RECORD SET:
════
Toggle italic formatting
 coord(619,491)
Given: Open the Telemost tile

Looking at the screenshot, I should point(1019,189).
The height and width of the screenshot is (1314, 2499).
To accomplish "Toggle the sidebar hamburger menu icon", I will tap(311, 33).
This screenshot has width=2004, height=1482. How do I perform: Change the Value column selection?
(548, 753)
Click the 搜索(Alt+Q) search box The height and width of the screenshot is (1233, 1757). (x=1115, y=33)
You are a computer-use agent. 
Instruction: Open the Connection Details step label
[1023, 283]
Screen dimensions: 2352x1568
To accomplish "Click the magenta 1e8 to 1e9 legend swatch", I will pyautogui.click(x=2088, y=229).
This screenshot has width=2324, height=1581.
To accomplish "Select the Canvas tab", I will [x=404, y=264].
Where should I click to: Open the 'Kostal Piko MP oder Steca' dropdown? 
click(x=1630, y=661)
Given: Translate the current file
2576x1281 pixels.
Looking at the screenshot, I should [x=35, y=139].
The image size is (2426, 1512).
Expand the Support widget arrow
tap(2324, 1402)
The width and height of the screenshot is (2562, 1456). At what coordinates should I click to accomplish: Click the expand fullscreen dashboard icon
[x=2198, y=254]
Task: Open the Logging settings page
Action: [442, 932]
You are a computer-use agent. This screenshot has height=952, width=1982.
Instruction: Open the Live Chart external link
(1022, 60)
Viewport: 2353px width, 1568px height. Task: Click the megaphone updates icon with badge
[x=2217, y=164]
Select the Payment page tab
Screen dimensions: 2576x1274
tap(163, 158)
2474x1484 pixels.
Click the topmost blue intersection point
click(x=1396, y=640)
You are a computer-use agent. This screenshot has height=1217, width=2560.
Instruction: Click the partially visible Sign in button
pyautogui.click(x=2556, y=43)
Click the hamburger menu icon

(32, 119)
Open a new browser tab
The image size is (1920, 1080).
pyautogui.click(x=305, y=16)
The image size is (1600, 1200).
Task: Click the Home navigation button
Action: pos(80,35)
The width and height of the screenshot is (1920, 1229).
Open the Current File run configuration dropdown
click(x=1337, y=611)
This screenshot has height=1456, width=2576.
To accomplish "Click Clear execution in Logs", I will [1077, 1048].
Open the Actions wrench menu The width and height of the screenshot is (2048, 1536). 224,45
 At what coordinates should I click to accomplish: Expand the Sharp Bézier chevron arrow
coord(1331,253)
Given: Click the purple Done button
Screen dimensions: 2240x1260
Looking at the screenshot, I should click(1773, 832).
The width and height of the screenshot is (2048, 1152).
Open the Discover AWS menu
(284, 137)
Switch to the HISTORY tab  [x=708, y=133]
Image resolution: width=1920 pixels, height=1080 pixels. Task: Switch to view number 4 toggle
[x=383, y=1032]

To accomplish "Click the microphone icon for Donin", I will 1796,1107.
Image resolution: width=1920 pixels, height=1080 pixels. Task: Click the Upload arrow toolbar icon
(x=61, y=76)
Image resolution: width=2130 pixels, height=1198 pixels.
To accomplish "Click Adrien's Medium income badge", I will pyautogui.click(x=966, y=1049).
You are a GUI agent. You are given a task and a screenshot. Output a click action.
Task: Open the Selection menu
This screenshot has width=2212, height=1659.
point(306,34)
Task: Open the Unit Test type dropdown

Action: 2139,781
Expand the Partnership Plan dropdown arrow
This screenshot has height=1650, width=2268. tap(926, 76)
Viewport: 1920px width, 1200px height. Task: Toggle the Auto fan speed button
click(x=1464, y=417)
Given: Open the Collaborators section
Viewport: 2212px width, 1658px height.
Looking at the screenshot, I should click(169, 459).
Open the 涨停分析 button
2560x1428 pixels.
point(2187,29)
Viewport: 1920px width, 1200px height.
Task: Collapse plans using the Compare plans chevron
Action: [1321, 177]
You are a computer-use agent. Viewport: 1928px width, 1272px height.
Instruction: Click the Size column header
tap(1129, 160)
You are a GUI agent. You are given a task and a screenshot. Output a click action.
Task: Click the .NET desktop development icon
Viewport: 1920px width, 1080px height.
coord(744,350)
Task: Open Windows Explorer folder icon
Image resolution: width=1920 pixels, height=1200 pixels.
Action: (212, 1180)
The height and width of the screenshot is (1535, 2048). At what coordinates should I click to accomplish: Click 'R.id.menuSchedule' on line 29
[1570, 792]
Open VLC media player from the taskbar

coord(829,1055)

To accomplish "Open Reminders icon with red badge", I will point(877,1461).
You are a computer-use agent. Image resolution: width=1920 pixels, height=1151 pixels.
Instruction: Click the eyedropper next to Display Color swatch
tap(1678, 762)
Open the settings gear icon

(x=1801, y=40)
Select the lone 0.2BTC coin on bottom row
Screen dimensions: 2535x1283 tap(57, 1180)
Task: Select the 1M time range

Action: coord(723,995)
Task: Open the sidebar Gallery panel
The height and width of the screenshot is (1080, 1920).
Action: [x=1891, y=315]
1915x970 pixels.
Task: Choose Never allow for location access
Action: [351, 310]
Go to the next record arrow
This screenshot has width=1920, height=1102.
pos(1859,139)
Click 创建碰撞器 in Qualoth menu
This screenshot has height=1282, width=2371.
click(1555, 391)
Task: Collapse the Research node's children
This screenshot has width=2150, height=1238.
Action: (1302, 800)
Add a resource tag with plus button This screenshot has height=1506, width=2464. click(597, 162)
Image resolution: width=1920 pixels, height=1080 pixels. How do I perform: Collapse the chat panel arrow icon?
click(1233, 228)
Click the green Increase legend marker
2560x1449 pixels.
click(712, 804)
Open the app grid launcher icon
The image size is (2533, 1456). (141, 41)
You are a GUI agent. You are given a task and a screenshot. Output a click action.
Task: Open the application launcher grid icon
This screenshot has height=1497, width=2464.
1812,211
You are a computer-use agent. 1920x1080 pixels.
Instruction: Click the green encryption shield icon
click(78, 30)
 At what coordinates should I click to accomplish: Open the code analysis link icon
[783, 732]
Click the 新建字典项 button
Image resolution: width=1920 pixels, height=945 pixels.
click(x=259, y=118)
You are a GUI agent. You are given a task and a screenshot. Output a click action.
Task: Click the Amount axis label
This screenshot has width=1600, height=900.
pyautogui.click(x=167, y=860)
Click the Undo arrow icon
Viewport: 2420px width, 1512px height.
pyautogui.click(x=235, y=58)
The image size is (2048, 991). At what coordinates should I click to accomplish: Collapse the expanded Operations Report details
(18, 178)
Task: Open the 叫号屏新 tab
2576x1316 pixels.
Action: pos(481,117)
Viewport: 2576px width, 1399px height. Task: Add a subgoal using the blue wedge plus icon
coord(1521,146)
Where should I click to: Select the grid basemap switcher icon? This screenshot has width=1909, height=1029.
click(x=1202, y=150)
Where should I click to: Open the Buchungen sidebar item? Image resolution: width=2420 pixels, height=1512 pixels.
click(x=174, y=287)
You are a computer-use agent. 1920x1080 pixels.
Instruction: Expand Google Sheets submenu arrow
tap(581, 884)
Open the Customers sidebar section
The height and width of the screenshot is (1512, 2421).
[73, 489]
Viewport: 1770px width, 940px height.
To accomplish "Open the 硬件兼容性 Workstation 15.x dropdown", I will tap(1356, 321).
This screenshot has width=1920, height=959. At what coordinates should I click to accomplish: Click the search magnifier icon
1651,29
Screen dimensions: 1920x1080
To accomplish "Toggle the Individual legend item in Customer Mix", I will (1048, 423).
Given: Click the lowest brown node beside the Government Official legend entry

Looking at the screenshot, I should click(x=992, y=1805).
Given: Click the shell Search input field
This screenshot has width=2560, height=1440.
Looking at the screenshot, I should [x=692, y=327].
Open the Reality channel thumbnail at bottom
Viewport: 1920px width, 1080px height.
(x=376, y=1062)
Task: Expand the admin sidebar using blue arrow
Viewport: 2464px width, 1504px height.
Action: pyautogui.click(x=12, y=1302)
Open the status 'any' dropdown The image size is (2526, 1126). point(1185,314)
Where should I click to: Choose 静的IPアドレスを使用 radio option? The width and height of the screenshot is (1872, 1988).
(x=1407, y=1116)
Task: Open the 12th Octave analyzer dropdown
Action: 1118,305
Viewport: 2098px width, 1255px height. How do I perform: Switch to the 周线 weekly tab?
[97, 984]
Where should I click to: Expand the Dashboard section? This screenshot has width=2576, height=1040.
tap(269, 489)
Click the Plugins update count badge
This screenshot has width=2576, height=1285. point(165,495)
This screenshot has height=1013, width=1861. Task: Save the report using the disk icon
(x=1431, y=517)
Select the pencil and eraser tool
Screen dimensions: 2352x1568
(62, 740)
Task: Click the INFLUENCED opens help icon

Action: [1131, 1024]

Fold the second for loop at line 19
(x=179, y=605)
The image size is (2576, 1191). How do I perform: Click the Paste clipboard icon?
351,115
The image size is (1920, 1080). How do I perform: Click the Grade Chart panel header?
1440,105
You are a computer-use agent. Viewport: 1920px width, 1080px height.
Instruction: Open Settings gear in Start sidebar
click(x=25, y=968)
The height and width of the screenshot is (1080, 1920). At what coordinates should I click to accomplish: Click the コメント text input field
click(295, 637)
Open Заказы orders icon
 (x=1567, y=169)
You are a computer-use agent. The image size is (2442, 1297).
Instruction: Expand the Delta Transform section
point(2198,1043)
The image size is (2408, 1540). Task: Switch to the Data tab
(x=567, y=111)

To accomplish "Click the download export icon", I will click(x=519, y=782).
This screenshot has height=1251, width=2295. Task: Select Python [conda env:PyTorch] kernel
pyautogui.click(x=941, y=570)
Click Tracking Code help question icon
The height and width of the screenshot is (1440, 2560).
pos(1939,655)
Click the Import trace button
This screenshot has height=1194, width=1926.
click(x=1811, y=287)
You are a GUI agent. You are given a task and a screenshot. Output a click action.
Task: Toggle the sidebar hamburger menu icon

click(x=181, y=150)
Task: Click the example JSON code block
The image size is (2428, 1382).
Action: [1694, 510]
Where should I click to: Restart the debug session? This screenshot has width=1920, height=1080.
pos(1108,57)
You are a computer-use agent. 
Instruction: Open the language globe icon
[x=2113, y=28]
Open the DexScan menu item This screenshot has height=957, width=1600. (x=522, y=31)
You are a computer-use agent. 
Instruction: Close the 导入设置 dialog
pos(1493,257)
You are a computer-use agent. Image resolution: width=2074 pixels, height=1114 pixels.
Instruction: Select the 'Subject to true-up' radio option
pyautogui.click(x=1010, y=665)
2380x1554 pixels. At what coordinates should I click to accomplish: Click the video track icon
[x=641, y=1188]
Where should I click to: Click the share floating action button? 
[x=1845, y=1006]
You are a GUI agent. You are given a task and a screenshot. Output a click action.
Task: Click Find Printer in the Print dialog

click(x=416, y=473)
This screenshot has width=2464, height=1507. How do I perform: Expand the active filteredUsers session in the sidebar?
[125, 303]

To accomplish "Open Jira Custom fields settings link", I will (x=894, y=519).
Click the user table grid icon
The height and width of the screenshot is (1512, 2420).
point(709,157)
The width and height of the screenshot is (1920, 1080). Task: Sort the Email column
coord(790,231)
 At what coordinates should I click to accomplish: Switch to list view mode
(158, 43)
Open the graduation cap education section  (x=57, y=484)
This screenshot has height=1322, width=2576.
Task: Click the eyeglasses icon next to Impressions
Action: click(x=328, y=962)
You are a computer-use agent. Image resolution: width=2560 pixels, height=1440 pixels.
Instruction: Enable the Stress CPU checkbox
════
TASK TO COMPLETE: The answer must be a single number: the count of lines in the data that contain the word "will".

WRITTEN ANSWER: 11